Identifier Preparation
The following identifiers are prepared for use in the individual and Entity matching process.
Note:
For Identifier preparation, Vessel and Aircraft are considered Entities.Table 5-1 Individual and Entity Identifier Preparation
Identifier Description | Standard Prepared Attribute Name | Summary of Preparation Logic |
---|---|---|
Individual Family Name | dnFamilyName | A normalized version of the family name (see the Name Normalization section). |
Individual Full Name | dnFullName | A concatenation of the given names and family name, separated using spaces. |
Original Script Name | dnOriginalScriptName | A whitespace normalized version of the original script name. |
dnCity | dnCity | A pipe-separated list of cities associated with the individual data. |
dnAddressCountr yCode | dnAddressCountryCode | A space separated list of standard 2- character country codes. |
dnEntityName | dnEntityName | The original entity name, after Name Normalization. |
Individual Given Names | dnGivenNames | A space-separated list of the first and middle names of the individual, after normalization (see the Name Normalization section). |
The following sections describe the data preparation strategy for each of these identifiers.
Name Normalization
- Standardization of accented characters.

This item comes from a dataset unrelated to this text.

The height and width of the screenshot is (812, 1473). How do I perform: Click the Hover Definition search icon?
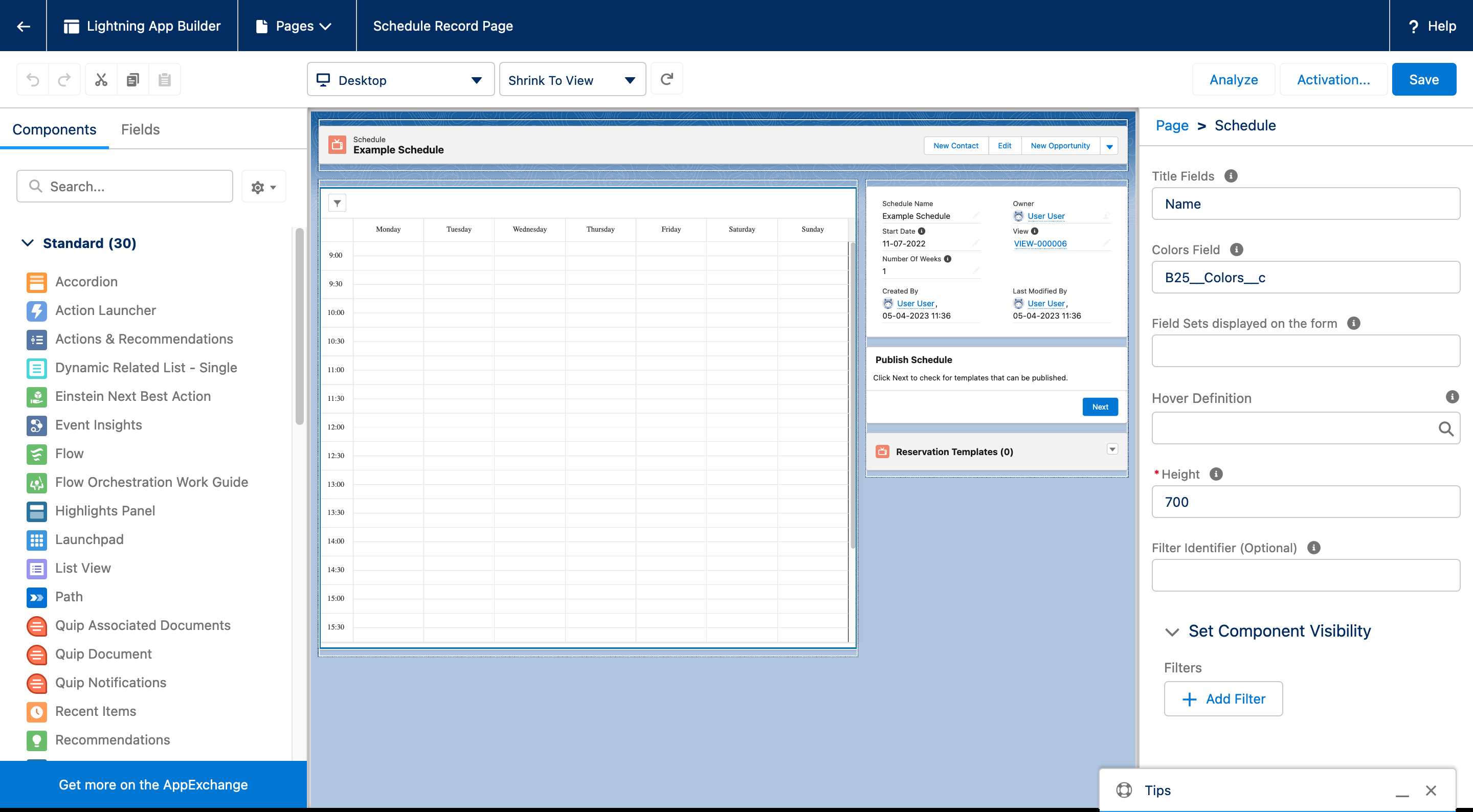point(1445,428)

- Replacement of non-alpha (A-Z or a-z) characters with spaces.
Note:
- If data is matched in the original language against original script names in the watch lists, then the appropriate character ranges must be removed from the Name Noise Characters Reference Data so that they are not replaced.
- If transliteration of data is done before matching, then transliteration must also be done before name normalization.
- Normalization of whitespace.
- Conversion to upper case.
Table 5-2 Name Normalization
Input Data | Identifiers | |||
---|---|---|---|---|
Forename | Surname | dnGivenNames | dnFamilyName | dnFullName |
Darwen | MANN`A | DARWEN | MANN A | DARWEN MANN A |
Badr bin Saud bin Harib | AL- BUSAIDI | BADR BIN SAUD BIN HARIB | AL BUSAIDI | BADR BIN SAUD BIN HARIB AL BUSAIDI |
A. Arnaldo G. | TAVEIRA | A ARNALDO G | TAVEIRA | A ARNALDO G TAVEIRA |
Jose Mardônio | DA COSTA** | JOSE MARDONIO | DA COSTA | JOSE MARDONIO DA COSTA |
Carmelo | Raschellà | CARMELO | RASCHELLA | CARMELO RASCHELLA |
City and Country Identifiers
City and country values are derived from the source data wherever possible. There may be multiple possible cities or countries associated with an individual, perhaps because an individual resides in more than one country, has dual nationality, or resides in a different country from their nationality.
Country values are prepared as a space-separated list of two-character country codes
in the dnAllCountryCodes
attribute.
City values (which may contain spaces, for example, ‘New York’) are prepared as a
pipe-separated list of cities in the dnCity
attribute.